[发明专利]检测分析物

说明书

本文提供了一种用于检测样品中的分析物的方法，其包括使所述分析物与纳米粒子接触，所述纳米粒子具有：核芯，从所述核芯径向延伸的孔，用于结合分析物的结合剂，和固定在所述孔内的检测试剂。还提供了包含这种纳米粒子的试剂盒和产生显示锚定基团的纳米粒子的方法。另外，本文提供了包含分散在基底中和/或基底上的纳米粒子的组合物，所述纳米粒子具有：核芯和径向延伸的孔，所述孔具有固定于其中的量子点。还提供了包括该组合物的产品，例如显示装置，LED装置和太阳能电池，以及使用和制备所述组合物的方法。

发明领域

本发明涉及用于检测分析物的方法和试剂盒。特别地，本发明涉及通过使所述分析物与纳米粒子(例如二氧化硅纳米粒子)接触来检测分析物的方法和试剂盒。另外，本发明涉及包含纳米粒子的组合物以及含有所述组合物的产品。特别地，本发明涉及包含含量子点的纳米粒子的组合物，以及包含所述组合物的产品，所述产品例如电子显示器，太阳能电池和LED灯。

背景技术

免疫测定是用于检测大分子或小分子的存在或浓度的生化方法。在其最简单的形式中，免疫测定方法经由附着于标签或标记的抗原或抗体，通过将可检测的标签或标记与期望要检测的分析物缀合而起作用。通过使用抗体或抗原促进与分析物的结合，可以实现对特定分析物的高特异性。一旦标记的抗体或抗原与分析物结合，然后就可以通过许多机制检测它。可检测的标记或标签在性质上不同并且可以直接检测或可以产生再次可检测的信号或物种。标记/标签类型包括酶、放射性同位素、 DNA报告子、荧光报告子、电化学发光标签和其他物种。

酶联免疫吸附测定(ELISA)由于其高可靠性和灵敏度，是实验室和临床分析中的主要分析方法之一。¹它使用抗体和颜色变化来识别分析物并测量浓度。在常规的ELISA中，分析物被一种第一抗体特异性捕获，然后结合到一种第二抗体，该第二抗体缀合有一种检测试剂，例如酶辣根过氧化物酶(HRP)，其伴随着加入底物(如3,3'，5,5'-四甲基联苯胺，TMB)最终产生一个单位的颜色变化，其强度用于定量。¹然而，对于疾病早期阶段的疾病的诊断和仅以痕量存在的生物标志物的检测，通过这种检测方法的颜色变化可能低于检测限(LOD)。因此，提高检测方法(如ELISA)的灵敏度以在低于LOD的超低浓度检测分析物对许多应用具有重要意义。

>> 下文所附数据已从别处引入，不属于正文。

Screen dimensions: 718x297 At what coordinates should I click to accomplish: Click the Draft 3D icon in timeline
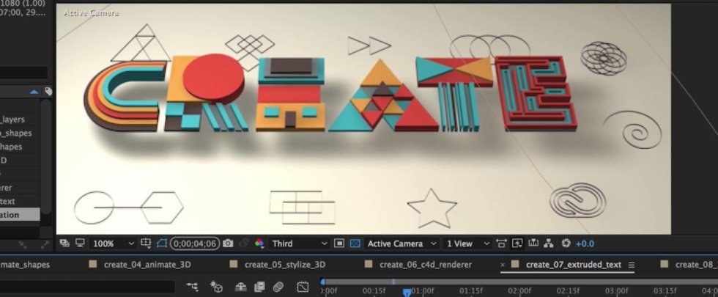[x=216, y=287]
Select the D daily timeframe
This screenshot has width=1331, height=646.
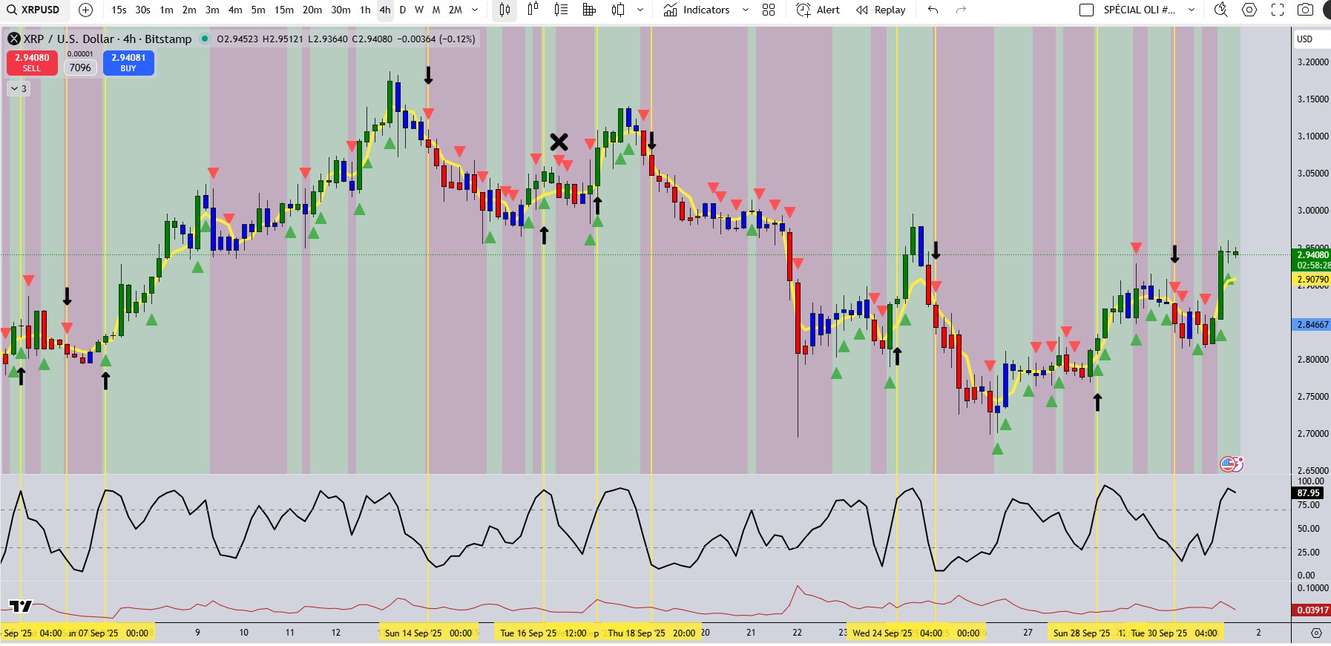pos(403,10)
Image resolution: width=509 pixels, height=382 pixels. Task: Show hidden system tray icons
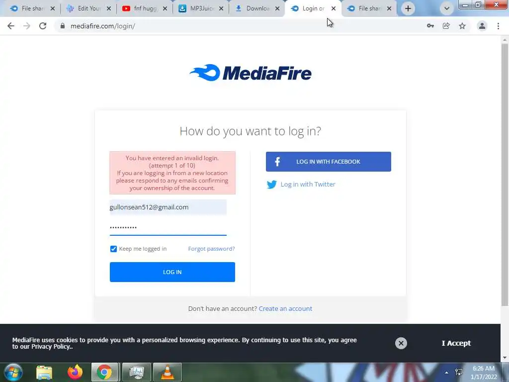coord(447,372)
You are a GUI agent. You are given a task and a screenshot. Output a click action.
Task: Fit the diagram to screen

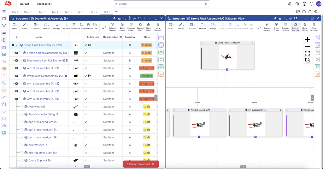coord(307,53)
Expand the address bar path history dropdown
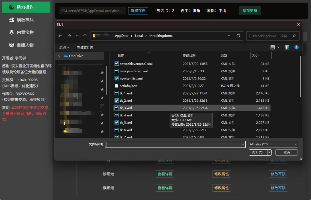Viewport: 311px width, 200px height. pyautogui.click(x=229, y=36)
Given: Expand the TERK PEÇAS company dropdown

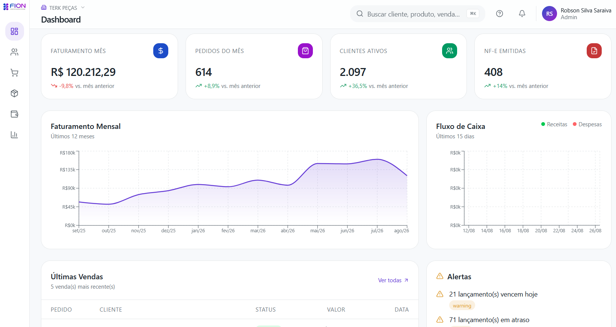Looking at the screenshot, I should click(x=63, y=8).
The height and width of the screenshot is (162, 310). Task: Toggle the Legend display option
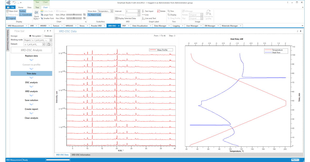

信号放大是提高各种检测方法灵敏度的关键。举例来说，近年来已经进行协同努力来扩增ELISA信号。在各种策略中，使用酶负载的粒子来增加用于信号增强的酶量已成为一种有前途的方法。在先前的研究中，脂质体²，金纳米粒子，^3,4聚合物^5,6和二氧化硅纳米粒子^7,8用作酶负载的基质。报道了通过将酶固定在聚合物涂覆的二氧化硅中灵敏度提高267倍，这比使用相似尺寸的二氧化硅纳米粒子的类似免疫测定系统更高。⁵

这些策略中的许多依赖于设计用于容纳多种标记的粒子，所述的标记例如是在单个粒子上的在ELISA测定中使用的辣根过氧化物酶(HRP) 酶或量子点。当这些单个粒子与抗体或抗原缀合时，分析物对接因此将分析物与多种标记物种相连，产生更强的可检测信号，从而降低检测限。

这些策略中的一些使用固体粒子，其表面上装载有许多标记物种。通过增加主体粒子的尺寸来增强信号放大，因为较大的粒子表面积为标记附着提供了更多的区域。然而，该策略具有显著的局限性，因为较大的粒子可能引入空间位阻问题，其中大尺寸的缀合物可能降低其与固体支持物对接的能力，从而降低其可检测性。